Andrew_Trick · May 7, 2019, 10:27pm

Patrick_Pijnappel:

Ok in particular, can this be safe (assuming a 64-bit system for now):

let utf8: UnsafeBufferPointer<UInt8> = …
// Assume here utf8 count >= 8
let address = UInt(bitPattern: utf8.baseAddress!)
let alignedAddress = address & ~0x07
let alignedRaw = UnsafeRawPointer(bitPattern: rawAligned)!
let value = alignedRaw.load(as: UInt64.self) &<< (address - alignedAddress)

I think it's a valid thing to want to do. But Swift does not have a programming model that supports it under any circumstance today. To even begin reasoning about correctness, the provider of the buffer pointer would need to guarantee that it has safe access to the bytes within some alignment boundary.

Depending on where the buffer actually comes from, I suspect you'll get away with it.
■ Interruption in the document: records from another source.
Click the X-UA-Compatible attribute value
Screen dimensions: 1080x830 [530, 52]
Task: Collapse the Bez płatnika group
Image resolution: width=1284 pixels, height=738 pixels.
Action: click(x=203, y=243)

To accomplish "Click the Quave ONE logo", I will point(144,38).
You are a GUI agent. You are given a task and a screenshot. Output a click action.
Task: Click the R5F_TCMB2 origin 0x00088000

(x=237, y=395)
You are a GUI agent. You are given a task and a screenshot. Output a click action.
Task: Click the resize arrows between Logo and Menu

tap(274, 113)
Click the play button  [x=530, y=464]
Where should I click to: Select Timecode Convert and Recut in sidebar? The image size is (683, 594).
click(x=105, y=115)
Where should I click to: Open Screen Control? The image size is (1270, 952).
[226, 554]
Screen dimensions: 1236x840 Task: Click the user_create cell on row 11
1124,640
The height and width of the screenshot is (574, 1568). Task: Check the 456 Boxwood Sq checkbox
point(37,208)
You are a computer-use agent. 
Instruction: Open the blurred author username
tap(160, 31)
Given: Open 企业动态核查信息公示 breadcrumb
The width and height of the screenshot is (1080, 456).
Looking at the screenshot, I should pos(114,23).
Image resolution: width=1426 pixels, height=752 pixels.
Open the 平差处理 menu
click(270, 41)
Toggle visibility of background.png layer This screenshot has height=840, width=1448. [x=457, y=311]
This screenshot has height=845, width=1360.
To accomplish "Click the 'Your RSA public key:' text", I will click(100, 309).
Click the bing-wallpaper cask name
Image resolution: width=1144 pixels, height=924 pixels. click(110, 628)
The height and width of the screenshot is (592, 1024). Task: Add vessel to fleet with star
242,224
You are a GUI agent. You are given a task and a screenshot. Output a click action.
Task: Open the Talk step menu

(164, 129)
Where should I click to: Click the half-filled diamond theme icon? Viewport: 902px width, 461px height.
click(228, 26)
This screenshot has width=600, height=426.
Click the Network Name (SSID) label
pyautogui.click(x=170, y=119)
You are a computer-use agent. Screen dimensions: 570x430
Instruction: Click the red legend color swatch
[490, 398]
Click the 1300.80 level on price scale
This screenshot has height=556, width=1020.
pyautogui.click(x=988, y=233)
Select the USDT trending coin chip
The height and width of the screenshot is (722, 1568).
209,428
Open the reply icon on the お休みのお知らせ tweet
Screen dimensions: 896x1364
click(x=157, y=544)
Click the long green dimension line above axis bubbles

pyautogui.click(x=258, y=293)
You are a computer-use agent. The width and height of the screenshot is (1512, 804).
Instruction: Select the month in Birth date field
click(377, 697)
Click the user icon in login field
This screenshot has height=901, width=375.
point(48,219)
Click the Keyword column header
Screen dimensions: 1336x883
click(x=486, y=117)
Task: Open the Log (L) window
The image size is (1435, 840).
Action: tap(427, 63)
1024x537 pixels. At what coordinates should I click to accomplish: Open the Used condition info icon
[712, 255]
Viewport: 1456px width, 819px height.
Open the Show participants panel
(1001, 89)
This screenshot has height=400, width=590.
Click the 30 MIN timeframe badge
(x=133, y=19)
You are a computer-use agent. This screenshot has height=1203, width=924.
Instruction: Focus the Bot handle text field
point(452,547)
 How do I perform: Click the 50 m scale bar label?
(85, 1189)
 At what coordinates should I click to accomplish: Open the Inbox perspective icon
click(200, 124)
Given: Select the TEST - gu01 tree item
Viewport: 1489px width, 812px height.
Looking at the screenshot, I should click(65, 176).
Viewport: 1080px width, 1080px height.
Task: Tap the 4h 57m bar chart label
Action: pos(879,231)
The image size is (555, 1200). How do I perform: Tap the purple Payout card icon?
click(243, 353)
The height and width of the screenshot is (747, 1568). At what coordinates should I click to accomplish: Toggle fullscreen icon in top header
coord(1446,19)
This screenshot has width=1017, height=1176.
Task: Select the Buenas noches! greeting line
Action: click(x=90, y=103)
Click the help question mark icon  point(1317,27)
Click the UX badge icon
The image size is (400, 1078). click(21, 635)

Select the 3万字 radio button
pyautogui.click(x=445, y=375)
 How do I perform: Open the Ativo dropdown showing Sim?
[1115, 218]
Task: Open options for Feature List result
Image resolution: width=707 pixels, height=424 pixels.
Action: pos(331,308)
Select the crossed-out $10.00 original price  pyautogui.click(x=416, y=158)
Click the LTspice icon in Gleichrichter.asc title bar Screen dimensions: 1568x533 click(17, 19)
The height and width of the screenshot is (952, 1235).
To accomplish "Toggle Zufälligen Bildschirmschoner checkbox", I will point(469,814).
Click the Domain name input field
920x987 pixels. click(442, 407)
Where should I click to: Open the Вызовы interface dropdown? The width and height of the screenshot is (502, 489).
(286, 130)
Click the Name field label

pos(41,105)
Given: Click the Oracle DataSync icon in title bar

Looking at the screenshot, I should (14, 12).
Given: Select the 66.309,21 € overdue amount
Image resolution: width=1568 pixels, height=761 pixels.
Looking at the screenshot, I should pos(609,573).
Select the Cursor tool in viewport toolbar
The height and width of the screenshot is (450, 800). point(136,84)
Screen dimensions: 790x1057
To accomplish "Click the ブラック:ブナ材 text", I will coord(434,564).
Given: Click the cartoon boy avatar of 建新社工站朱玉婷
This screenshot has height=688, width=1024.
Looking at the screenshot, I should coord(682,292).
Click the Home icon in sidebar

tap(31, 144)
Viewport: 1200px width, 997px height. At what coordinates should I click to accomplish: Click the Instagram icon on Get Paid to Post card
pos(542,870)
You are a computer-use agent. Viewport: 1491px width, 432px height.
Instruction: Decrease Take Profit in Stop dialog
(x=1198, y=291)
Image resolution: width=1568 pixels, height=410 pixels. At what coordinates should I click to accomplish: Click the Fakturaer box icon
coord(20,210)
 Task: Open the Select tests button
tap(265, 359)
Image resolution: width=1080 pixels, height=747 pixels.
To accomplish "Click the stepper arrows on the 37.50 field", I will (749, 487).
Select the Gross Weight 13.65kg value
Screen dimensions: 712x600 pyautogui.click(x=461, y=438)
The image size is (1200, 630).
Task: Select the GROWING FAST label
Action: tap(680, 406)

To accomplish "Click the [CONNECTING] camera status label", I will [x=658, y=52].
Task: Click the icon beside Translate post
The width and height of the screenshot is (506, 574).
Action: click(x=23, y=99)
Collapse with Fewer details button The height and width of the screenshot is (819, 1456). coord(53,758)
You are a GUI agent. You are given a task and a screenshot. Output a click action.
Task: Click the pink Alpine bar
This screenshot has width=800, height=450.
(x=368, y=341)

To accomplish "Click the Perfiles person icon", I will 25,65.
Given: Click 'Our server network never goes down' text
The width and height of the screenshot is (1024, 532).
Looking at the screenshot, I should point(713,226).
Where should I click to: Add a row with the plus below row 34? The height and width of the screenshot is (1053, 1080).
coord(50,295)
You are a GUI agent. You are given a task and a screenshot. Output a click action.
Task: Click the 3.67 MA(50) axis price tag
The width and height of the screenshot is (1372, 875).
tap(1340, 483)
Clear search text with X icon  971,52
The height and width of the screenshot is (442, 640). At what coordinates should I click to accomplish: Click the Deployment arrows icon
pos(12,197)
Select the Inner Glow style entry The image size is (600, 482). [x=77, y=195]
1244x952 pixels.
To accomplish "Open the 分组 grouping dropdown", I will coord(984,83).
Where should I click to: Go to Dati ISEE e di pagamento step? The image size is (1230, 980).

Maybe the address sanitizer will catch it?

To be a better citizen, I think you should check for alignment, handle any partial words at the head or tail byte-by-byte via a separate loop, and handle only the aligned full word data using 64-bit loads.

scanon · May 7, 2019, 10:46pm

Yes, asan will absolutely flag such accesses.

What we should do here is provide an idiom for the ragged ends that does not access out-of-range memory in the Swift layer, but for which the SIL or LLVM layer is guaranteed to produce aligned loads and masks that are safe on the targeted machine model, decaying to byte access if that's the only safe option on the targeted machine (an extremely limited form of predicated autovectorization). This will require some careful design, but the benefits are significant (for C and C++ as well as Swift if we expose this in LLVM).

Andrew_Trick · May 7, 2019, 10:54pm

Yeah, I could see providing an API for partial word loads. But if it's not done in LLVM (as a builtin) I'm afraid of running afoul of any tools or diagnostics that work at the LLVM level.

scanon · May 7, 2019, 10:55pm

Right. If you want to avoid tripping asan, LLVM needs to know that it's special. There's a question of whether the optimization from the blessed source idiom to that builtin belongs at the SIL level or LLVM level (I can see reasonable arguments each way).